Une femme âgée en maison de retraite se retrouve en difficulté avec sa voix et avec la parole (elle inverse des mots, buttent sur certains, perd la mémoire). Elle va alors rencontrer deux personnes qui vont l’aider à surmonter ses difficultés. C’est un livre qui aborde la fin de vie, le quotidien des personnes âgées en maison de retraite mais aussi la vie des soignantes, des soignants et des proches. L’ensemble de ces thèmes est important pour moi pour diverses raisons et ce n’est bien sûr pas étranger au fait que j’ai beaucoup apprécié cette lecture. Les dialogues très bien sentis touchent et restituent l’atmosphère de cette maison de retraite. Les chapitres sont écrits en étant dans la tête d’un des personnages, une idée maîtrisée par l’autrice et qui sert à merveille le propos. On peut aussi discerner plusieurs lectures, avec une réflexion sur la fin de vie (et ce que représenterait un soin palliatif par exemple) mais aussi une réflexion sur la maladie ou encore sur le pouvoir des mots, de la langue, des échanges entre générations.
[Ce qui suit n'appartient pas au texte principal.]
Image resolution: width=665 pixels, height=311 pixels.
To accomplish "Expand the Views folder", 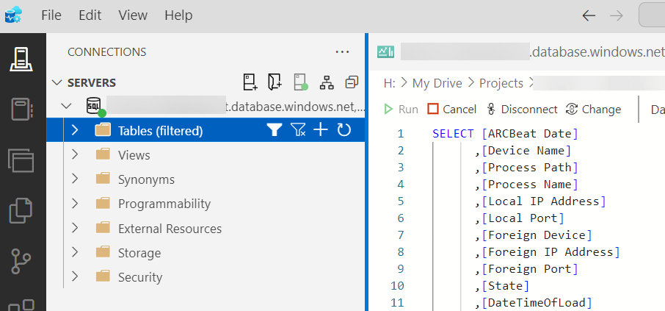I will 74,155.
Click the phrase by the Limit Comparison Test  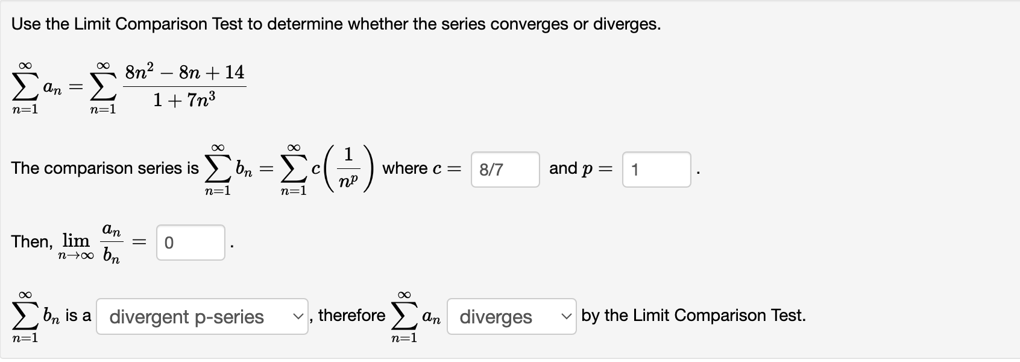pos(693,314)
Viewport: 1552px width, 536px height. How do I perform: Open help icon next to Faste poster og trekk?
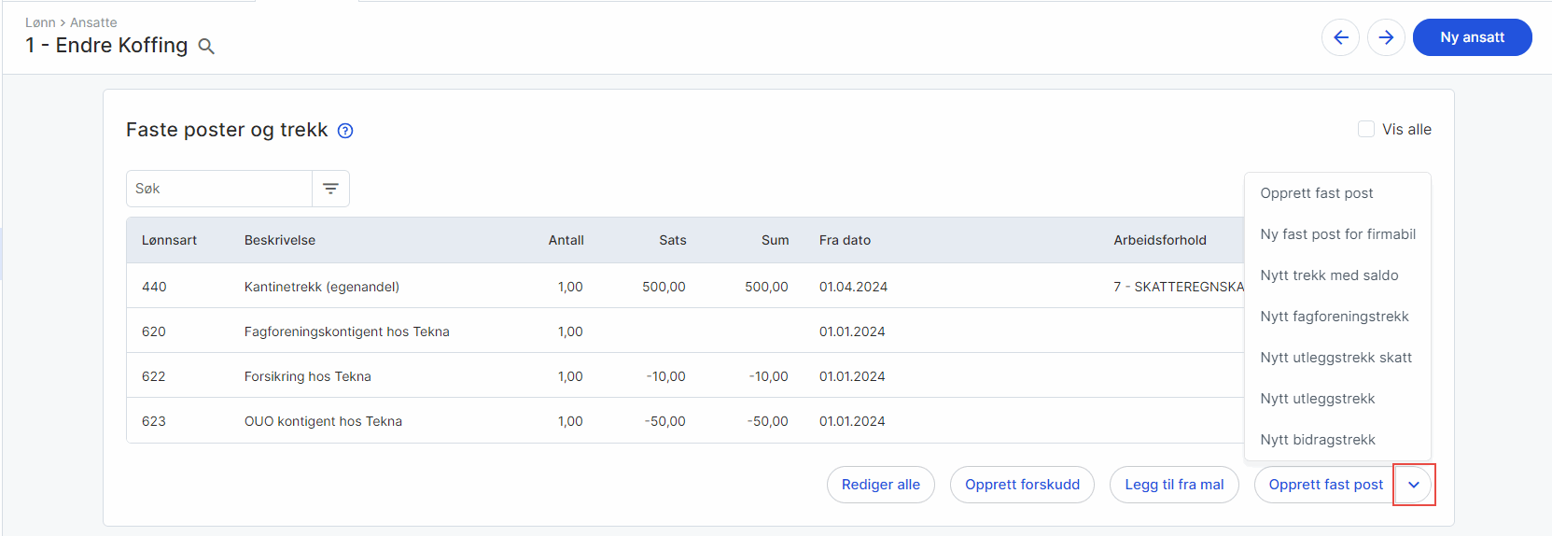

Et oui, tout ça à la fois. Parfois les lectures courtes et qui apparaissent peu denses au premier abord le sont en réalité bien plus qu’on ne le pense.
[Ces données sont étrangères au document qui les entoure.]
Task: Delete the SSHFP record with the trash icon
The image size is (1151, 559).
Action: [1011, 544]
Les gratitudes, ed. JC Lattès, 17 euros, 192 pages.

Une joie féroce / Sorj Chalandon

Une croisement entre maladie et braquage réussi.

J’étais impatient de retrouver Sorj Chalandon pour cette rentrée littéraire, avec Une joie féroce édité chez Grasset. Un livre très bien écrit comme souvent chez l’auteur et aussi plus intime que ses ouvrages précédents.
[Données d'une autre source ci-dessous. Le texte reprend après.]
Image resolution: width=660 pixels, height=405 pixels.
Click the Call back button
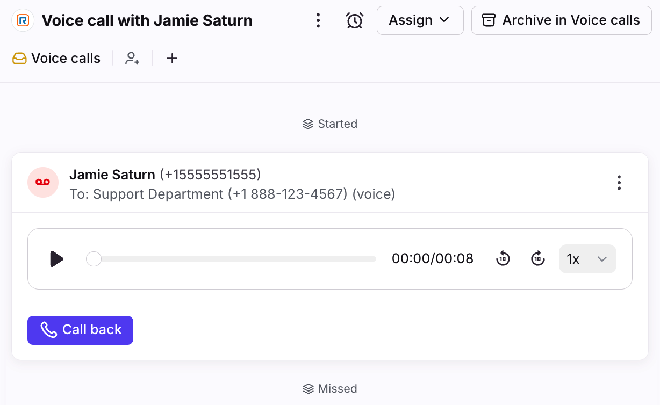coord(80,330)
On sent que Sorj Chalandon est touché par les sujets qu’il aborde, que ce soit le fait d’écrire une intrigue où les femmes sont les protagonistes principales ou le fait d’aborder la maladie. Quatre femmes sont donc amenées à se rencontrer dans ce récit, elles ont toutes les quatre un cancer et elles ont toutes les quatre des vies cabossées bien comme il faut. Je vous laisse découvrir les détails de ces vies. Ce livre est leur histoire à chacune, mais aussi leurs réactions face à la maladie, face aux hommes, face aux affres de leurs vies passées. Certains passages font la part belle à l’humour et tout n’est pas sombre dans le propos de l’auteur malgré les thématiques abordées. Il est ressorti pour moi une vraie forme d’espoir à la lecture, c’est d’ailleurs ce qui fait souvent le sel des romans de l’auteur je trouve, cette forme d’espoir qui jaillie au milieu d’événements traumatiques ou difficiles. Les péripéties, les vies cabossées, tout cela n’y changent rien et cet espoir apparaît tout de même chez les personnages du journaliste.

Un autre point intéressant concerne la force du collectif. C’est assez récurrent chez l’auteur et ce livre n’y fait pas exception, avec quatre femmes qui luttent ensemble et qui sont capables de choses remarquables ensemble. Là aussi, ce serait dommage de vous en dire plus, car c’est aussi un roman avec une intrigue très originale. Je vous conseille ce livre, il fait beaucoup de bien.

Une joie féroce, ed. Grasset, 20,90 euros, 320 pages.